Your goal
Report back each line of the records that contains the string "logo".
+ + +
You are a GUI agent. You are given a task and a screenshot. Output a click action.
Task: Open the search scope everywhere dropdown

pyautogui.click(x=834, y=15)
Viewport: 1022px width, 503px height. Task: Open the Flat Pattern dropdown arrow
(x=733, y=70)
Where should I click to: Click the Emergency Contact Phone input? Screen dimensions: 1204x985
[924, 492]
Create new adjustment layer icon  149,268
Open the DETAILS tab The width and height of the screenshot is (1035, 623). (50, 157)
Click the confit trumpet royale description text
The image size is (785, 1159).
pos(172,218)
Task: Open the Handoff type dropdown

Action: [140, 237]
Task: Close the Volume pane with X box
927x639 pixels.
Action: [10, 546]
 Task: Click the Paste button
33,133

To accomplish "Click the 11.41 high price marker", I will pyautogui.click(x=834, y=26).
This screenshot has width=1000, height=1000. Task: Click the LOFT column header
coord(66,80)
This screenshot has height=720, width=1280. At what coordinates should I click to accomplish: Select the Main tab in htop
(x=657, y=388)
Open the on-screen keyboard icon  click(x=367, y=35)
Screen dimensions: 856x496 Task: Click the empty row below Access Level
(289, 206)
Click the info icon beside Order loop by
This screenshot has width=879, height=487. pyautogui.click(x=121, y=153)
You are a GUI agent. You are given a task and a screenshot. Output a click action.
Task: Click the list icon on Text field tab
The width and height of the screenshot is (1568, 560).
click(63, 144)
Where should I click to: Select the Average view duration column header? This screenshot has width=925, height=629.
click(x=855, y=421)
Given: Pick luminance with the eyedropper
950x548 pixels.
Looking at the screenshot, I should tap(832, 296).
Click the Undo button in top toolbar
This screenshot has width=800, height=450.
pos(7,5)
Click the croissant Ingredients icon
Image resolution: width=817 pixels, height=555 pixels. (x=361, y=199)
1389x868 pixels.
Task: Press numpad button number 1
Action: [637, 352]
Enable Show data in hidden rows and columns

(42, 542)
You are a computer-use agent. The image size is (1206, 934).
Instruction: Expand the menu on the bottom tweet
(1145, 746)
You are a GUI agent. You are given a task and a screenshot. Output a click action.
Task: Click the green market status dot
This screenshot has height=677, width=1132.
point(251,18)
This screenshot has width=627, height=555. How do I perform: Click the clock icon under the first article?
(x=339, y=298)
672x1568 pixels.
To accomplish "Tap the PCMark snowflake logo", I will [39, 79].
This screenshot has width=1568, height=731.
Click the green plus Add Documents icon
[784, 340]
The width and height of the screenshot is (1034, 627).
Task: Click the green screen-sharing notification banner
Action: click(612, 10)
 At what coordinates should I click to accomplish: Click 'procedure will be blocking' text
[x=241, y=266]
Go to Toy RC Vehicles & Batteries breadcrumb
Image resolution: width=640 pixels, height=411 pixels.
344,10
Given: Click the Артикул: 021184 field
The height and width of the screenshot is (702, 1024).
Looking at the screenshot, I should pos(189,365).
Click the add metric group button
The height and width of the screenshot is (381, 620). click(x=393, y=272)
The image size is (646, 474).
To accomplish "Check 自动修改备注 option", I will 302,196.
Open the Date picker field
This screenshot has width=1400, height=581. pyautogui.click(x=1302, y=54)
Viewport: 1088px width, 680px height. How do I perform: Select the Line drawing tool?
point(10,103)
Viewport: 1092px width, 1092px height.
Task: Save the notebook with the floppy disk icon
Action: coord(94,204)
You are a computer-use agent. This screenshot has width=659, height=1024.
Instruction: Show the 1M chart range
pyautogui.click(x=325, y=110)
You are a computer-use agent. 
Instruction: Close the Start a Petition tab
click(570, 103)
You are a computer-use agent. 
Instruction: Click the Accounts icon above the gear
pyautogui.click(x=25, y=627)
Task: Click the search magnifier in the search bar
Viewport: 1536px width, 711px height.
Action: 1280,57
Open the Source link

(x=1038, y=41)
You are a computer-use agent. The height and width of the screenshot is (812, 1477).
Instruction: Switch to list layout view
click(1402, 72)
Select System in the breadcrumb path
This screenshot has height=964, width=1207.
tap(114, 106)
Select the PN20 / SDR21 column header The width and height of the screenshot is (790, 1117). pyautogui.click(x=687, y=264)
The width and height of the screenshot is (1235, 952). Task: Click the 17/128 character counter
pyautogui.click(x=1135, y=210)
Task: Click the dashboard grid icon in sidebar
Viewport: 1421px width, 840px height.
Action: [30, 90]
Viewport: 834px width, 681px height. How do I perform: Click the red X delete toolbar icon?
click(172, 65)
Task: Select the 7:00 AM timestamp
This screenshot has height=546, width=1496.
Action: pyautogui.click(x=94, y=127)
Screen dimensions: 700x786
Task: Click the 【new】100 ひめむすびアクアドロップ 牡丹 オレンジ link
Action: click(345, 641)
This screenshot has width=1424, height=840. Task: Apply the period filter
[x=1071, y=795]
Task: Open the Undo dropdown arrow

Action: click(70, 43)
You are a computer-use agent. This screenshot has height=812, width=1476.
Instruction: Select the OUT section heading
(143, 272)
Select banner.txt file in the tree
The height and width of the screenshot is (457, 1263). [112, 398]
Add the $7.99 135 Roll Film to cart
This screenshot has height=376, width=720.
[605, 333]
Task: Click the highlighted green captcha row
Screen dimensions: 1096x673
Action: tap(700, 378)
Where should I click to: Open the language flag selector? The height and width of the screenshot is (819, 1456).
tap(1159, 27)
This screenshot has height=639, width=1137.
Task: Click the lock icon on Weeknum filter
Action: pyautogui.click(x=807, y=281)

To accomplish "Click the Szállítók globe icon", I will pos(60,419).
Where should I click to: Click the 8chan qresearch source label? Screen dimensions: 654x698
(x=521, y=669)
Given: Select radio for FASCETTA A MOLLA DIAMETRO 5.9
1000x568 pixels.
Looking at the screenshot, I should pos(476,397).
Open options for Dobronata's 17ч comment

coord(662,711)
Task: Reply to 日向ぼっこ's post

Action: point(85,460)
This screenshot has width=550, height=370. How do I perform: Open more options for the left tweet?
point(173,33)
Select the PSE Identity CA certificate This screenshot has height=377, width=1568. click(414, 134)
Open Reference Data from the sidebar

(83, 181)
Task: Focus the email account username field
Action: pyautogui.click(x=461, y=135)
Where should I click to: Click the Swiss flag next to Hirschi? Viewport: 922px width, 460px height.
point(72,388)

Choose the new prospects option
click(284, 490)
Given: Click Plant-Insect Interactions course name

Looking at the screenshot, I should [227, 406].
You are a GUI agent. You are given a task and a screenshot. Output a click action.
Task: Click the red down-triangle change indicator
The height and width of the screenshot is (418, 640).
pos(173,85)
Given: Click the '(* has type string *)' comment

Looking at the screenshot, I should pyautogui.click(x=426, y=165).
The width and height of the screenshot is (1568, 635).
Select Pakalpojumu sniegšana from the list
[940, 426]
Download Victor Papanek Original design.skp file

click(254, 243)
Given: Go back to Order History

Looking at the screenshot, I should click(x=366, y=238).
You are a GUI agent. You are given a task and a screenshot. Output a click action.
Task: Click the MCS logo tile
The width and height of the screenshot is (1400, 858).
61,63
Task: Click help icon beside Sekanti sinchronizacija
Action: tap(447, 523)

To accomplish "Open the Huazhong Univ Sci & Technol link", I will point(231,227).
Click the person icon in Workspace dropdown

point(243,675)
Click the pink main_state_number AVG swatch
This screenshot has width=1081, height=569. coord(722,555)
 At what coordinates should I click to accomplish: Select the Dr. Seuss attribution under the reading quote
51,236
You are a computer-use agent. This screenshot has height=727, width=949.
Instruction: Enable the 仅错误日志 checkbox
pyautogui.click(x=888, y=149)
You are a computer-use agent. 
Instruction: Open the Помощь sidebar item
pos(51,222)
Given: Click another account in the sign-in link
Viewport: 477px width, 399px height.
+ + +
Answer to this task
To accomplish "Tap the PCMark snowflake logo", I will [39, 79].
Task: Click the MCS logo tile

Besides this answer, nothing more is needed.